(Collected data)
══════

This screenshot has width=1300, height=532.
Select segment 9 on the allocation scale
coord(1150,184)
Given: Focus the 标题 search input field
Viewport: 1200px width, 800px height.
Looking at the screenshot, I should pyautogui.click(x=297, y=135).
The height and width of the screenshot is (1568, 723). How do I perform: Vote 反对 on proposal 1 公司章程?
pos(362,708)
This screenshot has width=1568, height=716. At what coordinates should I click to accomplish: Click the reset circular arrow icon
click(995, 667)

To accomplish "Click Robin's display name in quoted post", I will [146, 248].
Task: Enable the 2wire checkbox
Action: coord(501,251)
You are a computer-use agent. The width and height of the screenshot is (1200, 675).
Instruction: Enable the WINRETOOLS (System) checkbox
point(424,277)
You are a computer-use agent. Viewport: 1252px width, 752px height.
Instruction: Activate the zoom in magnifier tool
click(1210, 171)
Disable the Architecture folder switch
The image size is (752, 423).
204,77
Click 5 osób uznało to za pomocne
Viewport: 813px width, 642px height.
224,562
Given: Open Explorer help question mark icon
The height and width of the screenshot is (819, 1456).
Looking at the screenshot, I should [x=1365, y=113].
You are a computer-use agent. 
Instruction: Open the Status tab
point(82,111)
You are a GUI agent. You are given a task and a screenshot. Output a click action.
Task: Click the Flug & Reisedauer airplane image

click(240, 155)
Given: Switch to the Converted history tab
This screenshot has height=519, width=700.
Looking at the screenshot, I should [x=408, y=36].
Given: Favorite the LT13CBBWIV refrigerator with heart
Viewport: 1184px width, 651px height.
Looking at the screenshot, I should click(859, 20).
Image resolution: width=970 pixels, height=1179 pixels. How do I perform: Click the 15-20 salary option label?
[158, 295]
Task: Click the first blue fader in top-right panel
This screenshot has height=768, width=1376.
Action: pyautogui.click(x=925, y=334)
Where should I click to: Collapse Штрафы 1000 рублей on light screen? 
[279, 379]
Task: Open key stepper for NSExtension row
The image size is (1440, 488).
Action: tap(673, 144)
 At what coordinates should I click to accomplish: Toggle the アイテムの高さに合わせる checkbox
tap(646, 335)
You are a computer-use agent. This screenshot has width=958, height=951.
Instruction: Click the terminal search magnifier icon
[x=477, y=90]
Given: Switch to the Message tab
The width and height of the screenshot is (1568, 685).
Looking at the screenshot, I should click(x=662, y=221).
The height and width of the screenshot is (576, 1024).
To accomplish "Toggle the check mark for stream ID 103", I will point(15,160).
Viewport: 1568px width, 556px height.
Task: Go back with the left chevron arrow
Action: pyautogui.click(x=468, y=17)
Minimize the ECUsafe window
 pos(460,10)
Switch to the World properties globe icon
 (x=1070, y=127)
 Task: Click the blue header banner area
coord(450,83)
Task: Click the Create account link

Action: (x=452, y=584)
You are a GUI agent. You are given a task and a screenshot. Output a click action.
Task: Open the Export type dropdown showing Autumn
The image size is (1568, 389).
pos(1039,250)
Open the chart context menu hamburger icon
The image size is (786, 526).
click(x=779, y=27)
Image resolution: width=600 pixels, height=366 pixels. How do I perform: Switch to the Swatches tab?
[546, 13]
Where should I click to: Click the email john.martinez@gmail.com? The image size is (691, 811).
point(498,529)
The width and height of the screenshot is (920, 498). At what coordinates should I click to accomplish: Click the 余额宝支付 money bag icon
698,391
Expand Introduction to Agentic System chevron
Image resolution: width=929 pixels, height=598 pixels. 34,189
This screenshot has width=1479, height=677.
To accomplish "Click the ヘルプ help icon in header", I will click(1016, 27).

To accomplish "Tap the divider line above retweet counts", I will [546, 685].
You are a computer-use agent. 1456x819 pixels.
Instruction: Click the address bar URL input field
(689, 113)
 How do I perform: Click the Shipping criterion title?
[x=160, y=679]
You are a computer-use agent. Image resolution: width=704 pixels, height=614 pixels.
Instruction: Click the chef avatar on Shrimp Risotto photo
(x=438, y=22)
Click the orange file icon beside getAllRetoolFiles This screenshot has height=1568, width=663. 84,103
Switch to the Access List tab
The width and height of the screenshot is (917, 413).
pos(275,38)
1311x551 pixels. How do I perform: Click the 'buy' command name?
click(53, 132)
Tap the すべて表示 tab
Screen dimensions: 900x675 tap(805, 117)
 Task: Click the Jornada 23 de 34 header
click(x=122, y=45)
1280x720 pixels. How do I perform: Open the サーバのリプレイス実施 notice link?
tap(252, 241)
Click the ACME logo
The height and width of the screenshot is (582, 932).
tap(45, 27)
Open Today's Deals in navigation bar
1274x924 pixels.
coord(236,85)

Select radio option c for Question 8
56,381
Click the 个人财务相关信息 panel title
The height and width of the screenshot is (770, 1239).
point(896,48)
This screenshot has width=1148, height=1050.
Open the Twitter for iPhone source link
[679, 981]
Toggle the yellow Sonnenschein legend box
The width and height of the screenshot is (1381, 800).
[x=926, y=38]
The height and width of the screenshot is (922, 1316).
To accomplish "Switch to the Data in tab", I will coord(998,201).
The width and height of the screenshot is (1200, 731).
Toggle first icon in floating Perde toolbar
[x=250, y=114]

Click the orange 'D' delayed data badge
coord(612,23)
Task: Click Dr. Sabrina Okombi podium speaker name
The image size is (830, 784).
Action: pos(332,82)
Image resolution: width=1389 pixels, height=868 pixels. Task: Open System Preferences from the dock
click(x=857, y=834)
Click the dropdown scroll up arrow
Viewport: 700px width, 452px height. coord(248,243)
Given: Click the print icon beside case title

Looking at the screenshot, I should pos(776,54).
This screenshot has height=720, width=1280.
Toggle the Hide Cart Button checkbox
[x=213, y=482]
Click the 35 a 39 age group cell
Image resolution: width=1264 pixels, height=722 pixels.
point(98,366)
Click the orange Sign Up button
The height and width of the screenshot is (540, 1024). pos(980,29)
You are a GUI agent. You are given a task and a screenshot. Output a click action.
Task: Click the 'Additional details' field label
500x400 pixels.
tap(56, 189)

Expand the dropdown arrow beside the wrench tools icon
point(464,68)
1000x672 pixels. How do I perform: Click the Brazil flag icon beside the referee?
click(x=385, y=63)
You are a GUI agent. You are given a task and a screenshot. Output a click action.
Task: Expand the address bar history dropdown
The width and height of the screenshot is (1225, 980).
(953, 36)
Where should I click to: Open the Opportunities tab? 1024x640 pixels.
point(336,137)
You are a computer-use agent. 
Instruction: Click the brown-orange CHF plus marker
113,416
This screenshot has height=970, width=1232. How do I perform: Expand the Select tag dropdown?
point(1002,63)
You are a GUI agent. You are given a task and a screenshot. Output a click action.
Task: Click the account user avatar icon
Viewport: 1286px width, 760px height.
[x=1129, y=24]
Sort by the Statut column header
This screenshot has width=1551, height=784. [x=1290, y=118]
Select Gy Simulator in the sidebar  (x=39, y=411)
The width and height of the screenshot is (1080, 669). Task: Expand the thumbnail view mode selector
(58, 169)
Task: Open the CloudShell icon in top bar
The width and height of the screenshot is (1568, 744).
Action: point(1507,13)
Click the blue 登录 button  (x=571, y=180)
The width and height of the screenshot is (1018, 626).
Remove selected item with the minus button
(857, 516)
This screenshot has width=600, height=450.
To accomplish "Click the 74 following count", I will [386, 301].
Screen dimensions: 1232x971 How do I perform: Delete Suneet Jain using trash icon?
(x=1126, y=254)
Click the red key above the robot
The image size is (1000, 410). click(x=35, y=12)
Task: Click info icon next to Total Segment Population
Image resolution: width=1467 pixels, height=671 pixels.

══════

■ **Instructions for the task**: Looking at the records above, work out how many lines include the string "computer". Give the number and nothing else.

■ **Result of the task**: 7